Bob Barr writes for Townhall about the problem with red-light cameras:

But something odd was happening at many of the intersections monitored by red light cameras.  Even as the number of citations issued for running a red light at such locations increased dramatically, so too did accidents. … Technology ostensibly employed to improve safety at intersections, actually was making the locations more dangerous.  This was happening to the extent the problem could not be ignored, and even though jurisdictions using the cameras continued to reap significant cash reward by keeping the devices in place.

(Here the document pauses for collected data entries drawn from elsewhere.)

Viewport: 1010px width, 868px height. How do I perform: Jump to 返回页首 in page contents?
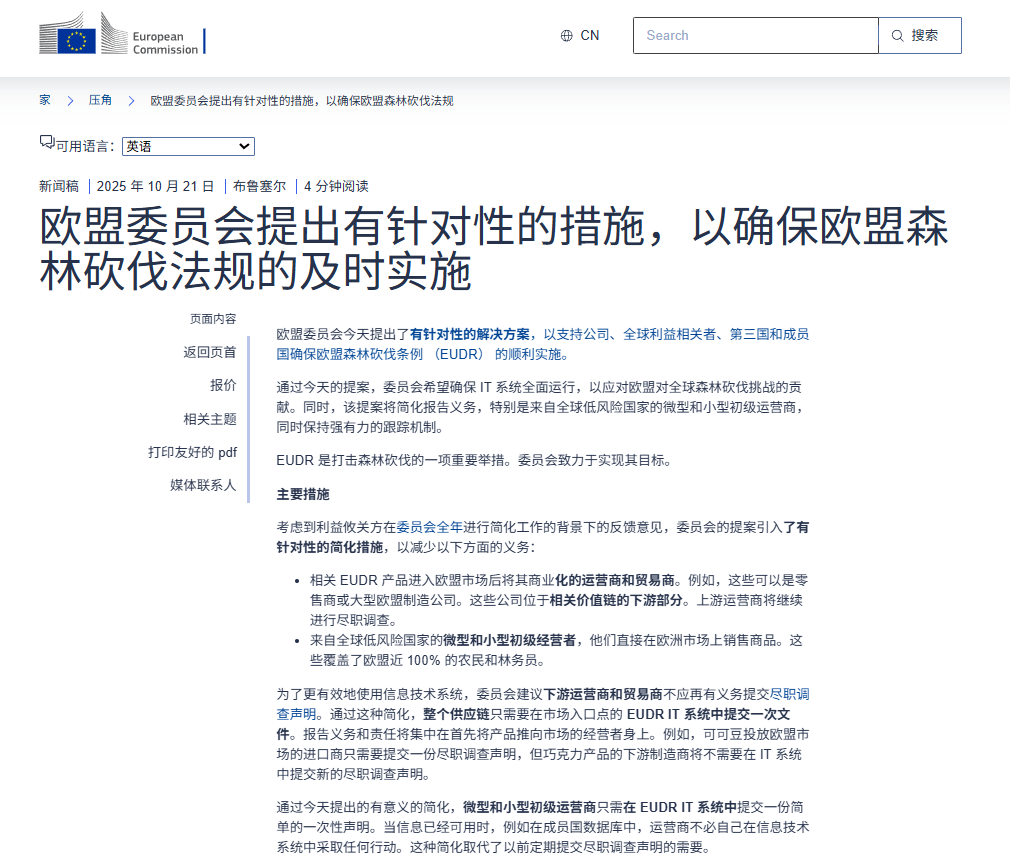[x=210, y=352]
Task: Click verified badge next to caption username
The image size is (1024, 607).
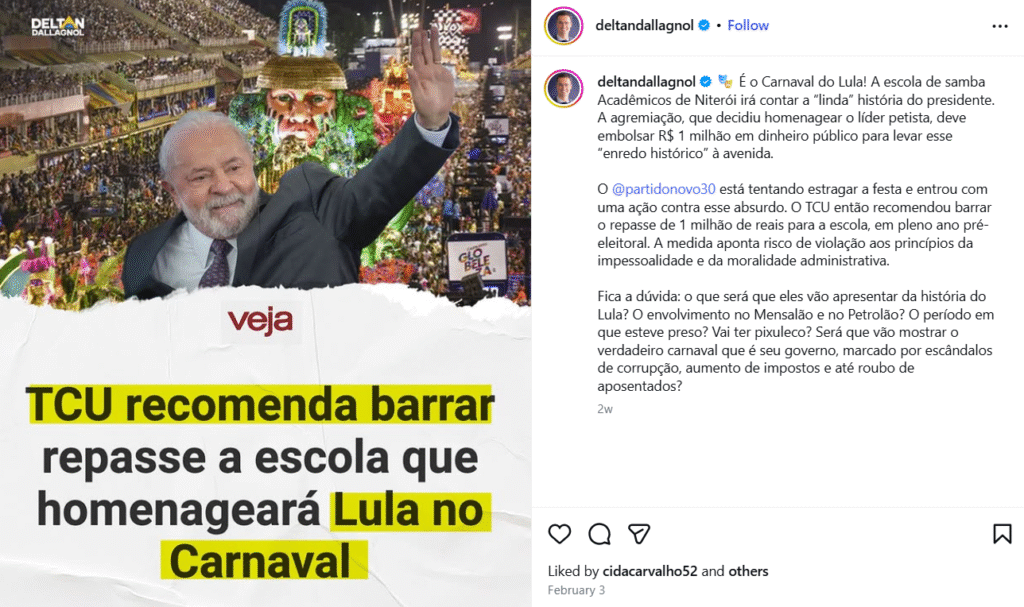Action: [x=706, y=82]
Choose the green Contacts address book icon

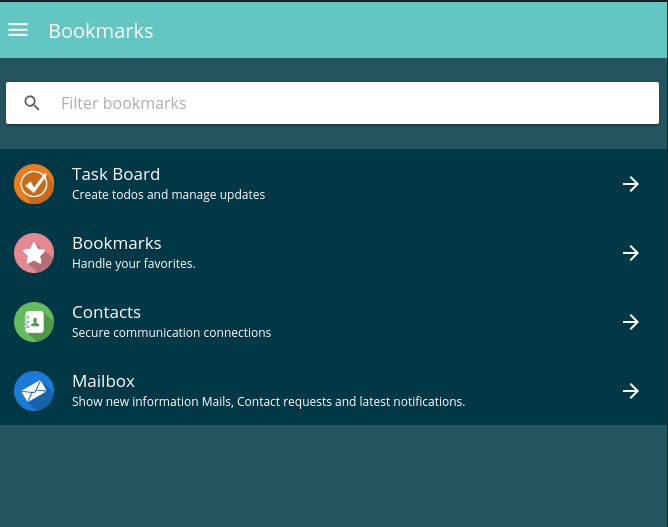tap(34, 322)
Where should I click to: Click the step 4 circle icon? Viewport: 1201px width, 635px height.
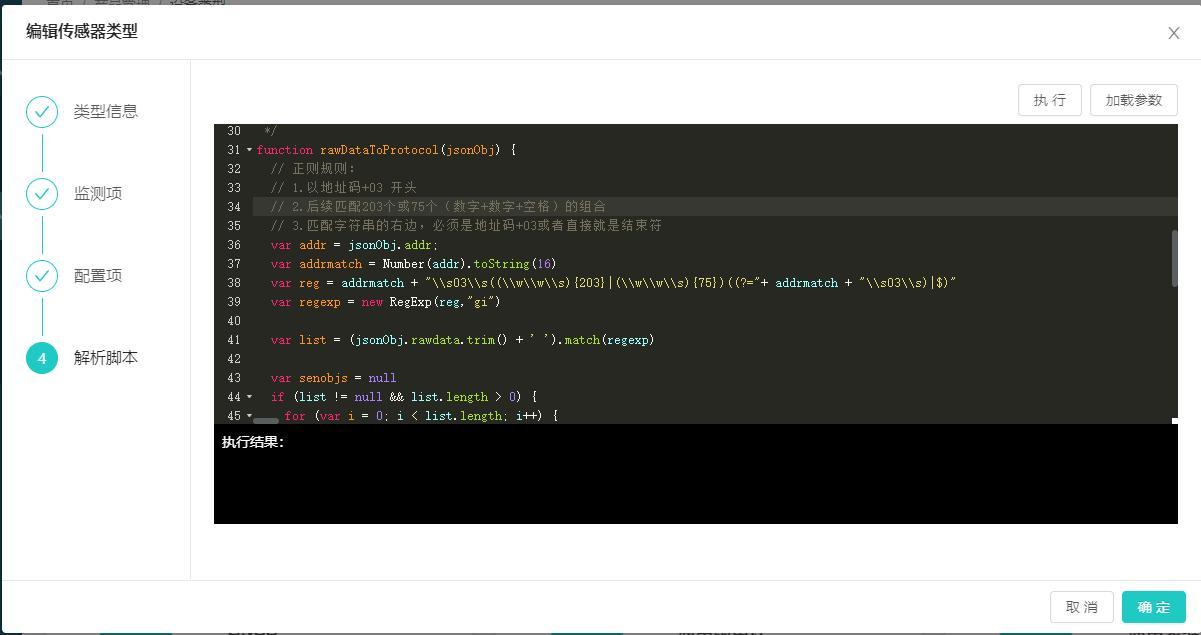click(x=42, y=358)
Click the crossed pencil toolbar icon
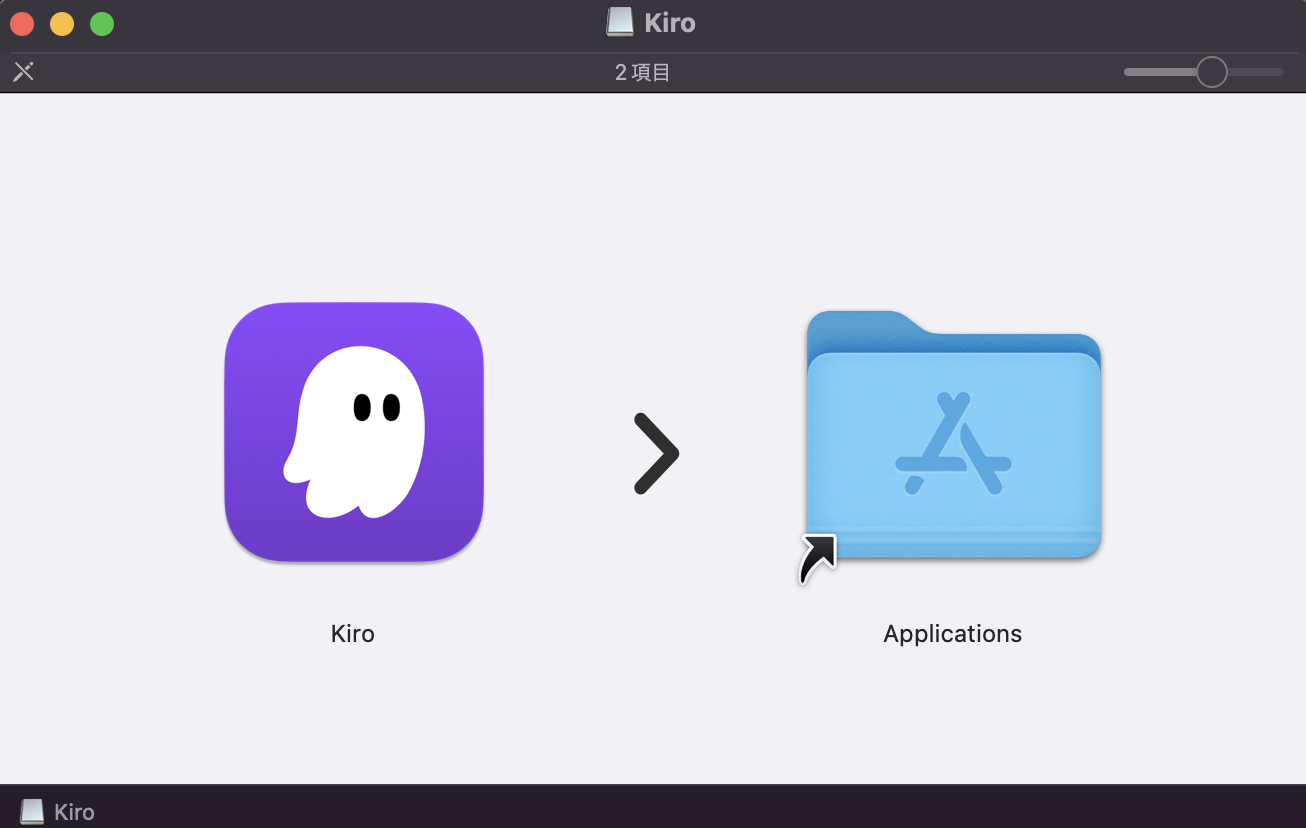The width and height of the screenshot is (1306, 828). point(22,71)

Let’s talk about what’s happening here. Public officials pass a program thinking it will cause people to change bad behavior and wring money from the anyone who doesn’t. That’s all well and good. But they don’t account fully for how people’s behavior will change.

The program is sloppy. It can’t pinpoint only those people who are running red lights. It well could be that people who don’t usually run red lights are also more risk-averse than red-light runners. Being more risk averse, they are going to be extra sensitive to incurring financial penalties as well. So they will be more reactive to red-light cameras as well, even when they don’t need to be.

So what happens? Here is the text elided by the ellipses above:

Studies of this counter-intuitive phenomenon revealed that at camera-monitored intersections, accidents were occurring because drivers – fearful of being caught on camera slipping through a light just before it changed from yellow to red – were slamming on their brakes, and either rear-ending the vehicle in front of them, or being rear-ended themselves by the car following them.

This of course is nothing new. We’ve warned about this negative unintended consequence for years.